**To do:**
The answer is the line containing "Open Chrome's three-dot menu" plus every line after it to the end of the material, retyped exactly and without the pictures.

**Entries supplied:**
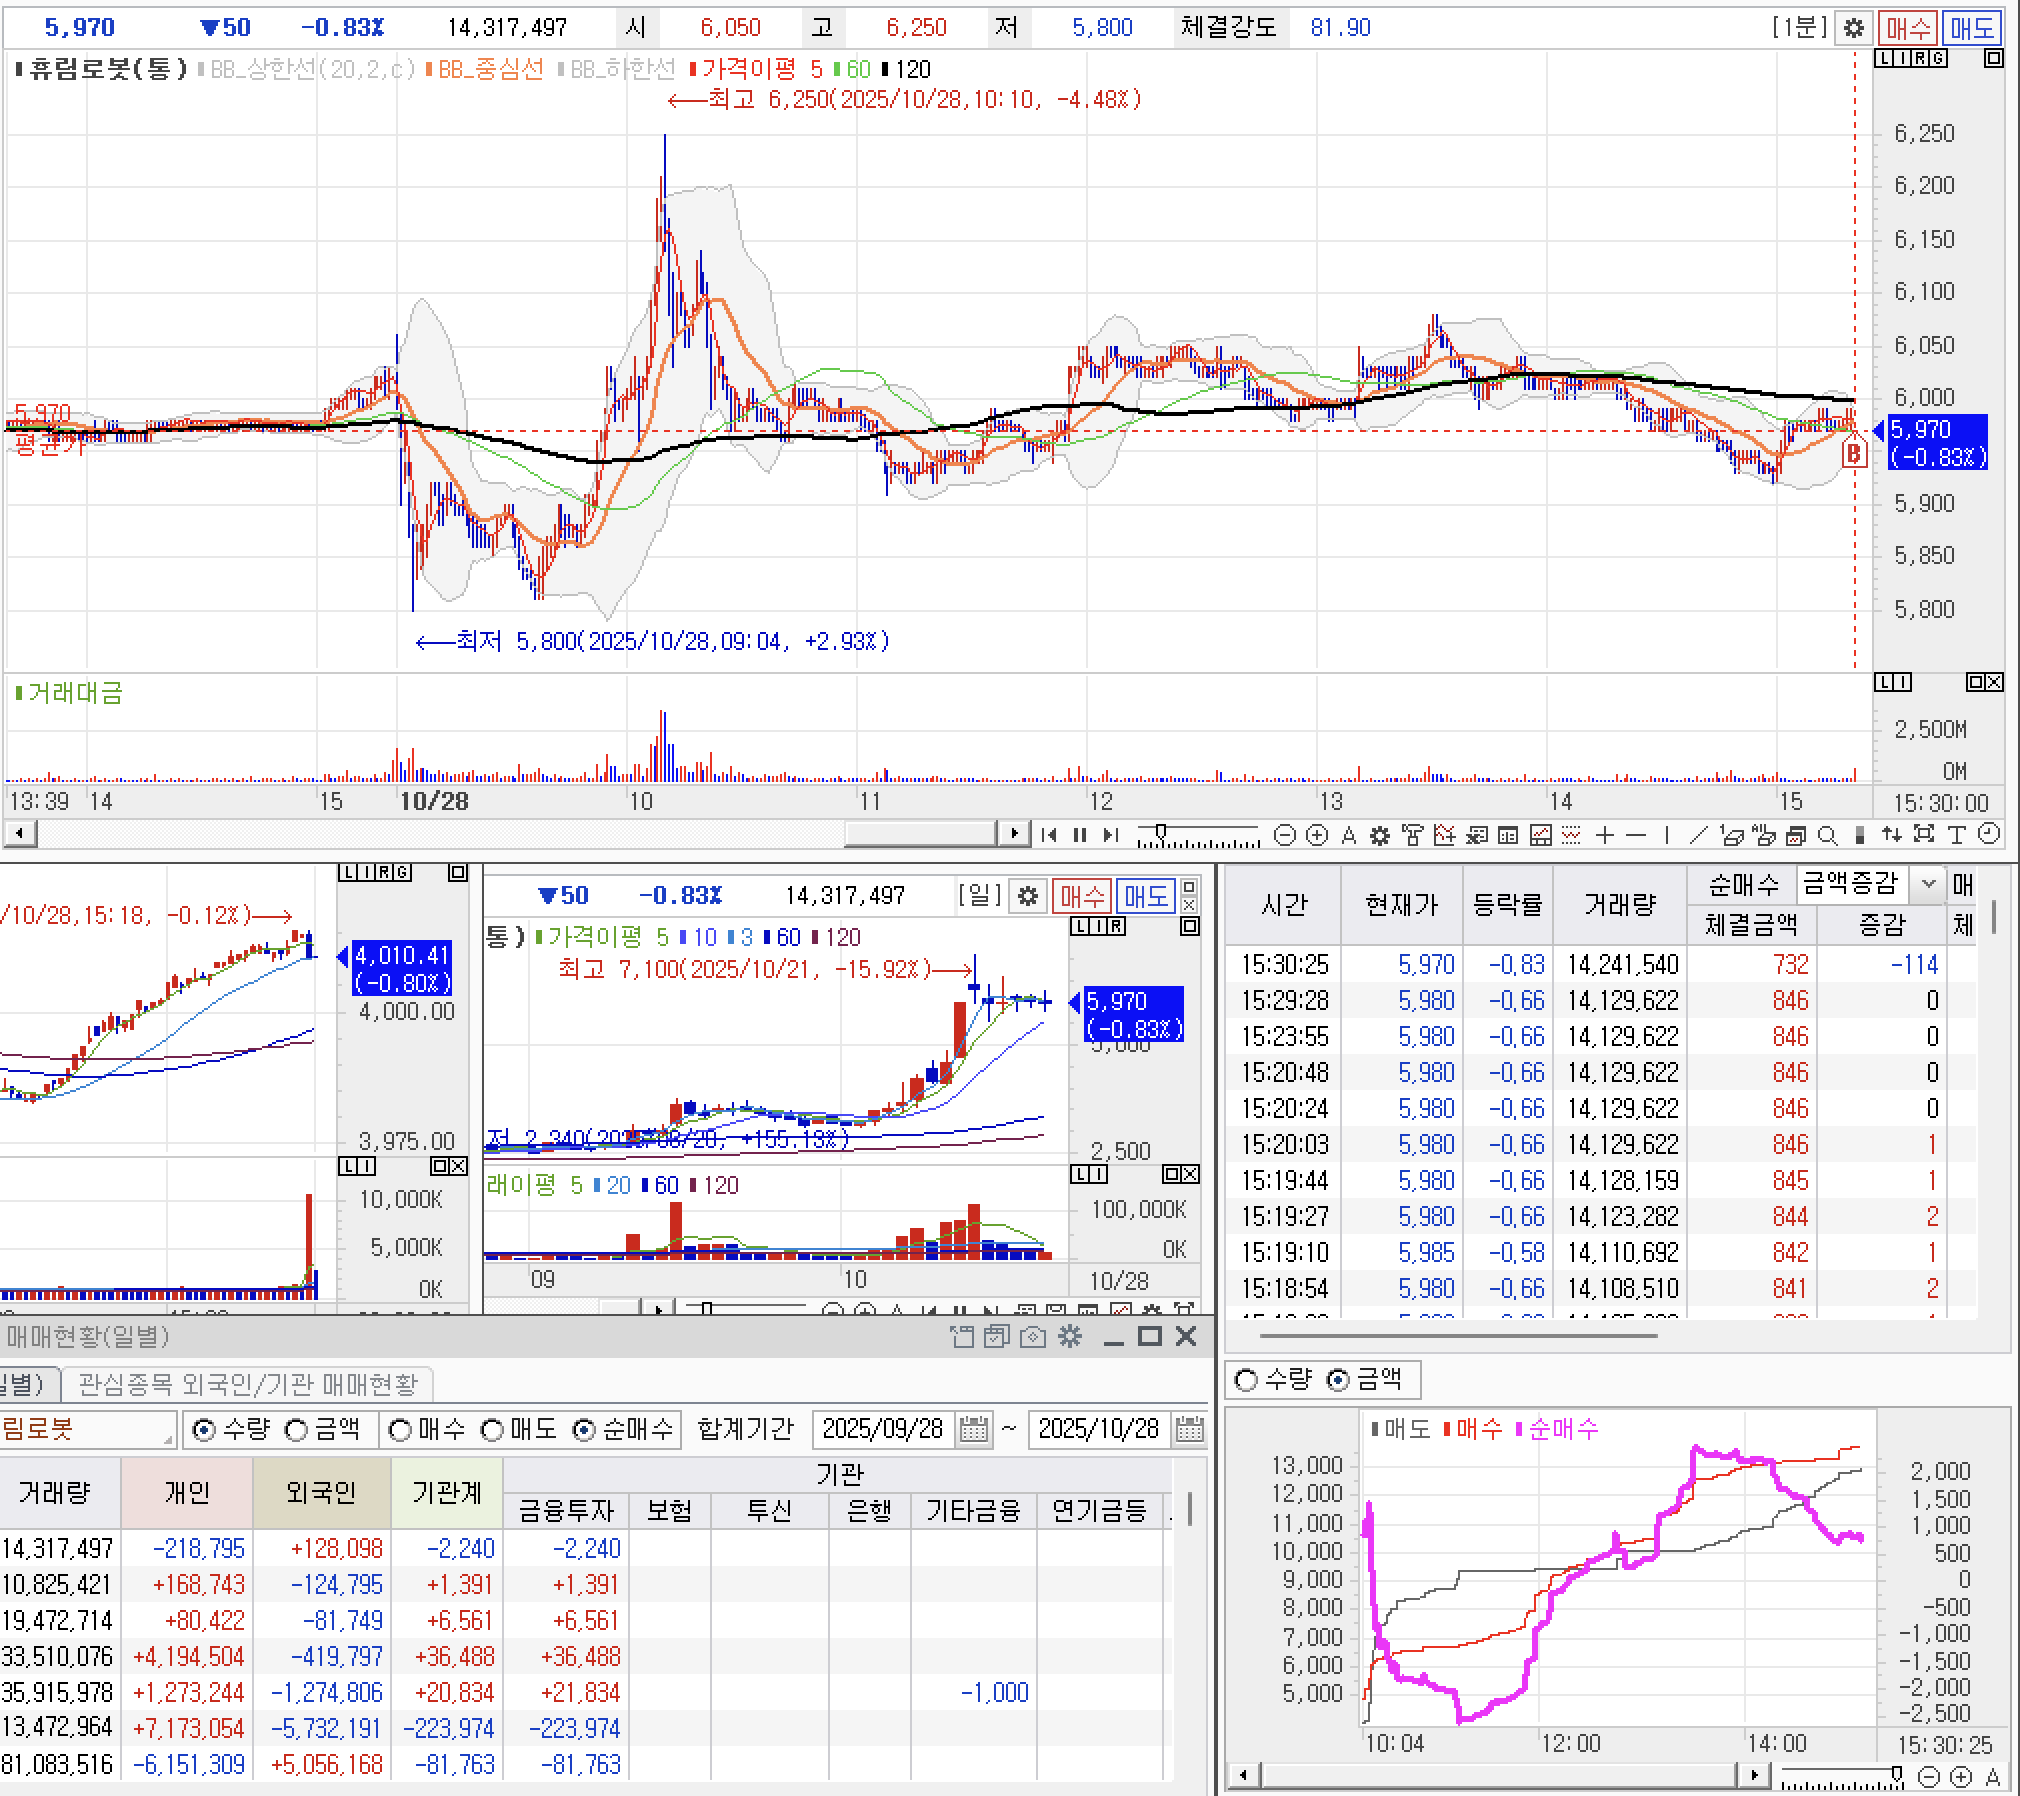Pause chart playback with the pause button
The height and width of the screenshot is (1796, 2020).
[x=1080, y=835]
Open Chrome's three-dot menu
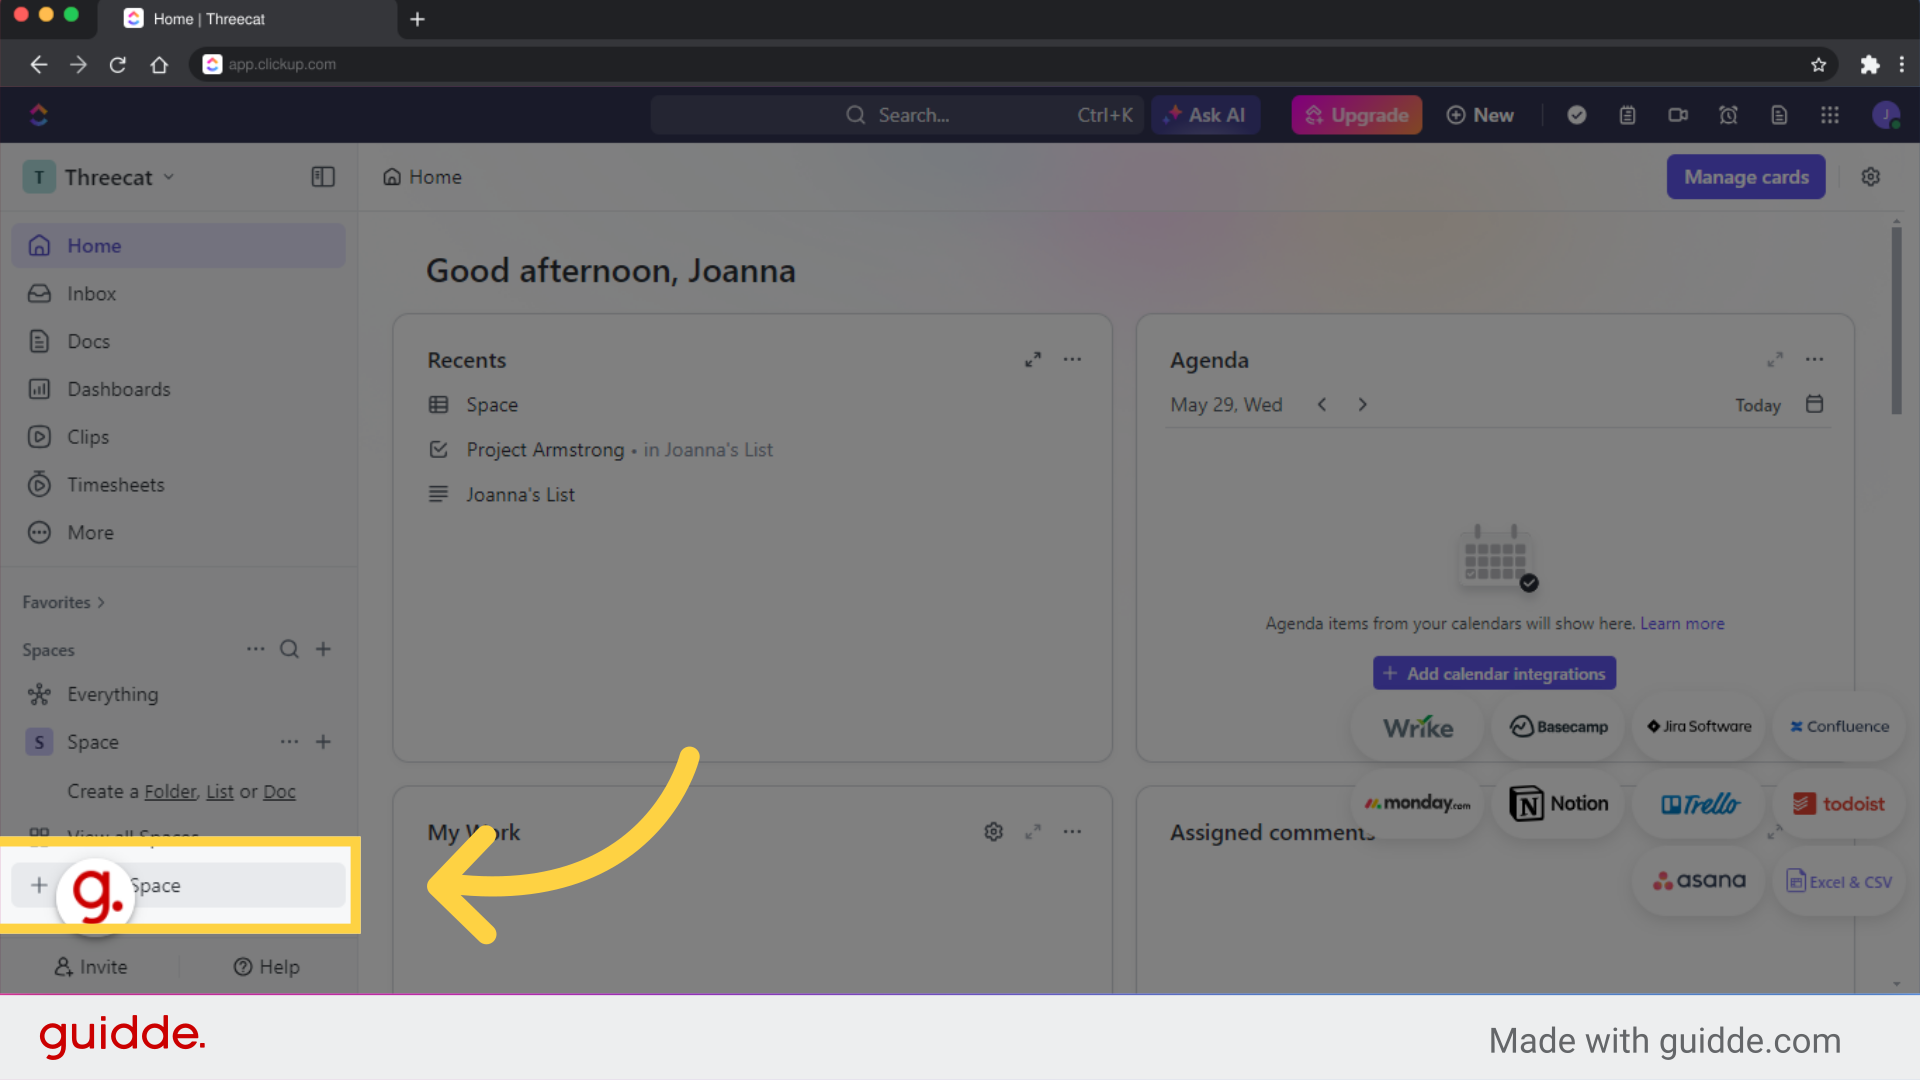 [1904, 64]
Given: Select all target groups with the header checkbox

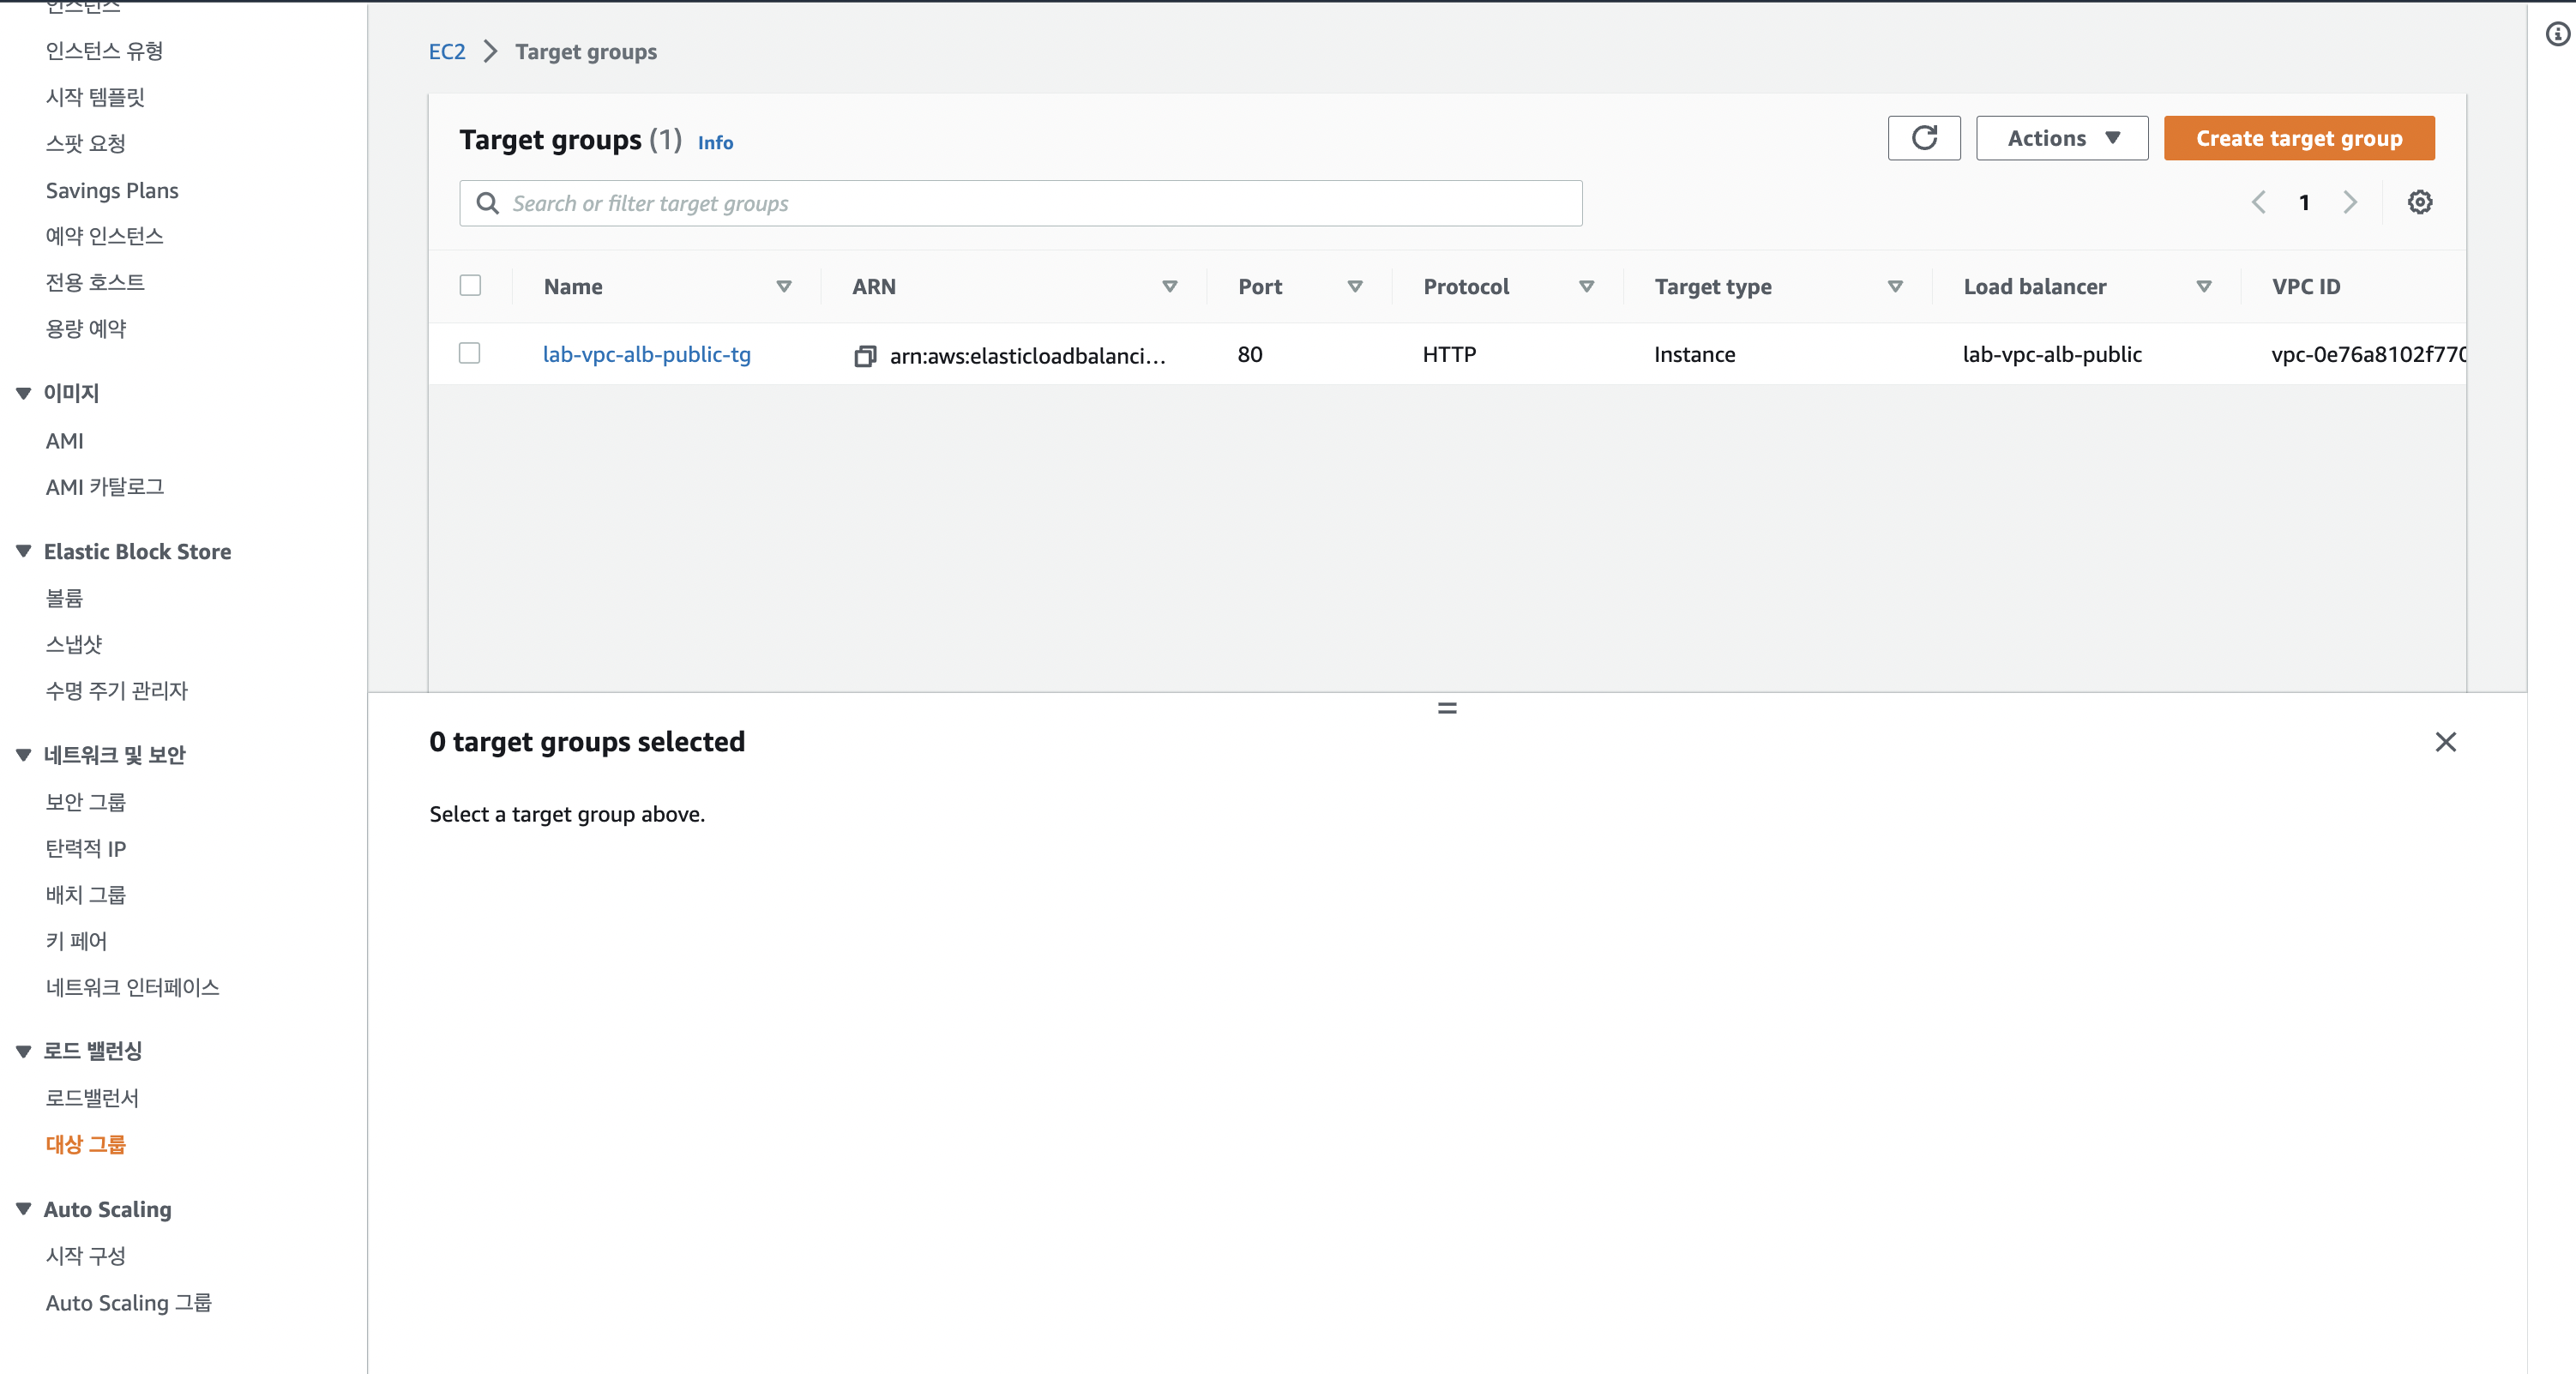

**Final answer:**
Open Chrome's three-dot menu
 [1904, 64]
Given: Select all target groups with the header checkbox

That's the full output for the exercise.